[What the task asks] Copy out the text of each of the items below word for word, leaving out the pictures.

[The records]
..............................

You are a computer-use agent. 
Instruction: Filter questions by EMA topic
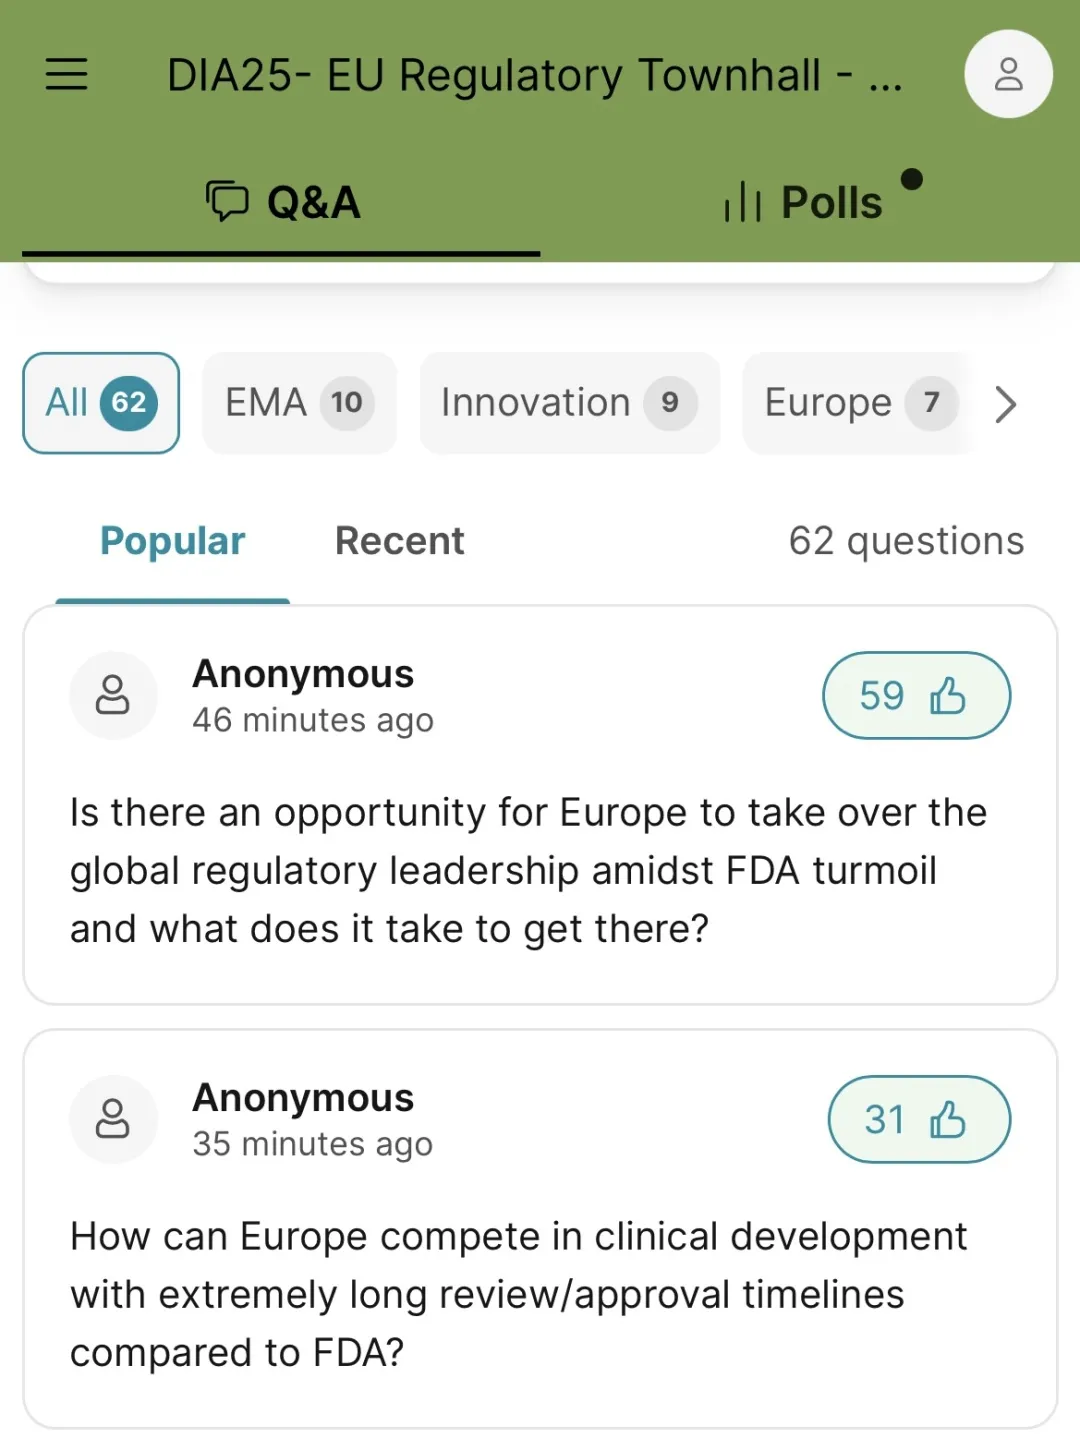[299, 403]
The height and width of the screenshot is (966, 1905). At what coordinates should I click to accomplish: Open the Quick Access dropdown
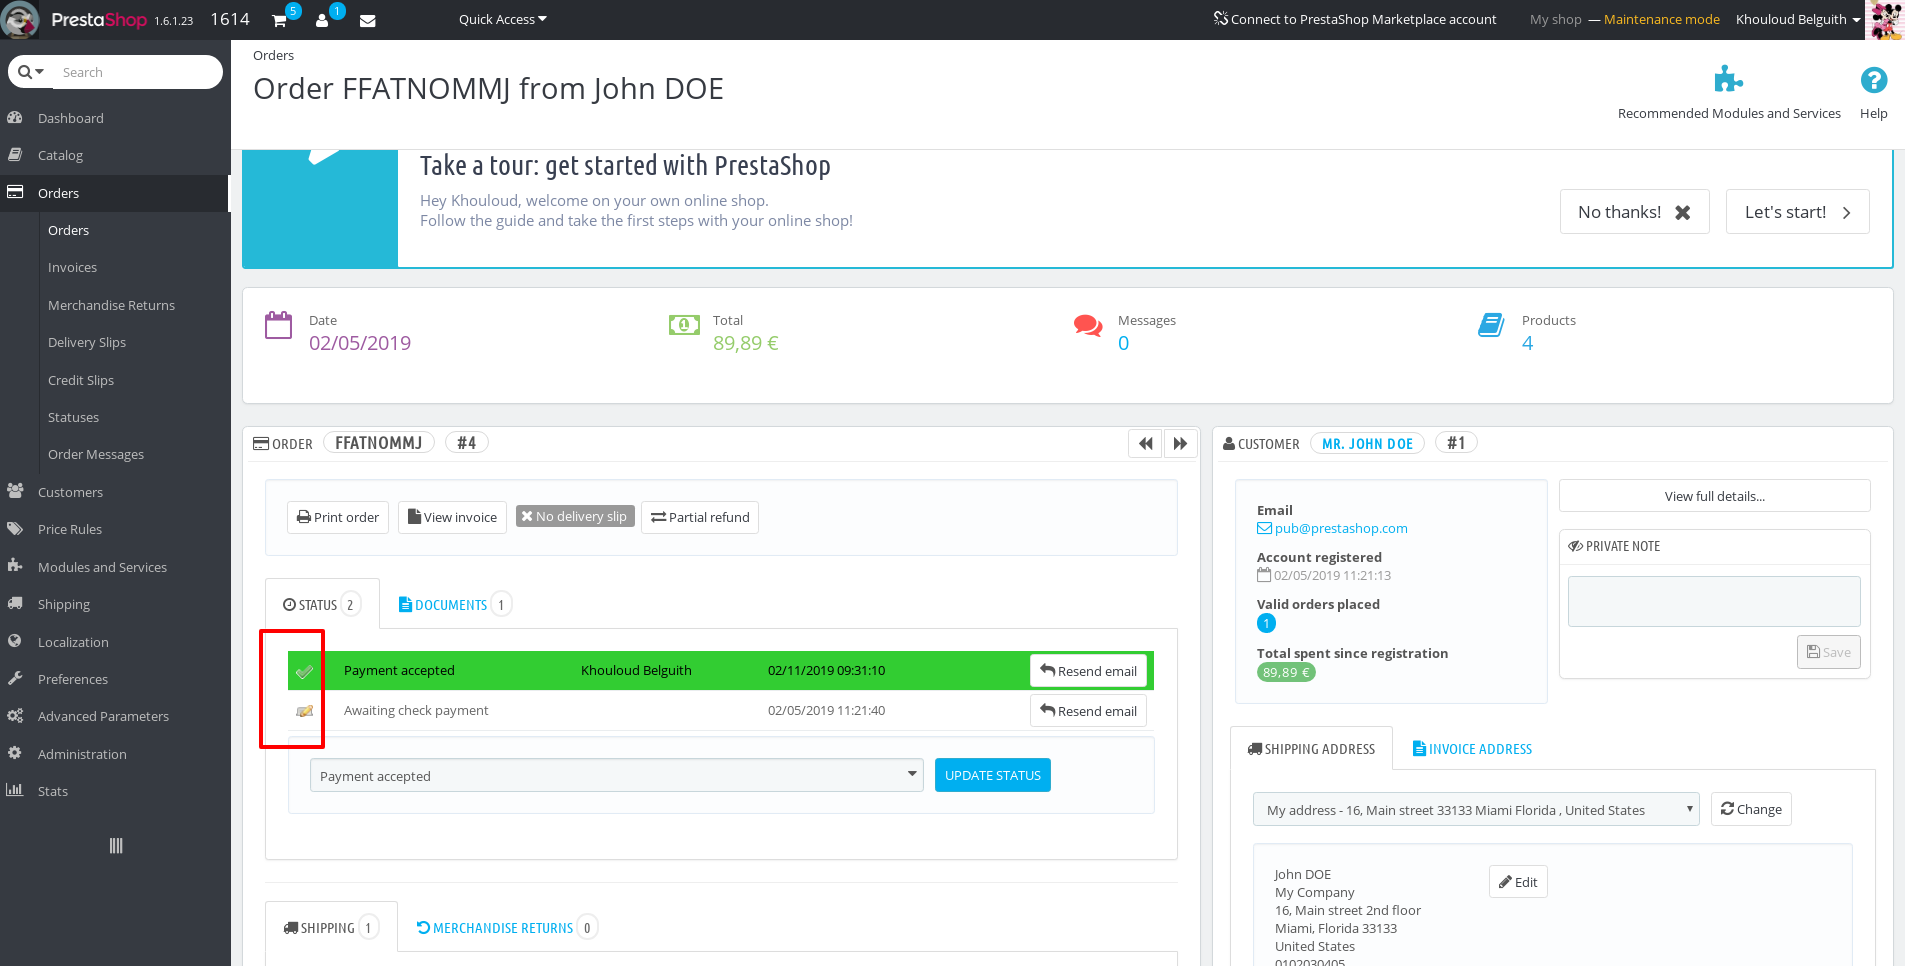(x=501, y=19)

..............................

[Written answer]
You are a computer-use agent. 
Instruction: Filter questions by EMA topic
[299, 403]
The height and width of the screenshot is (966, 1905). At what coordinates should I click to accomplish: Open the Quick Access dropdown
(x=501, y=19)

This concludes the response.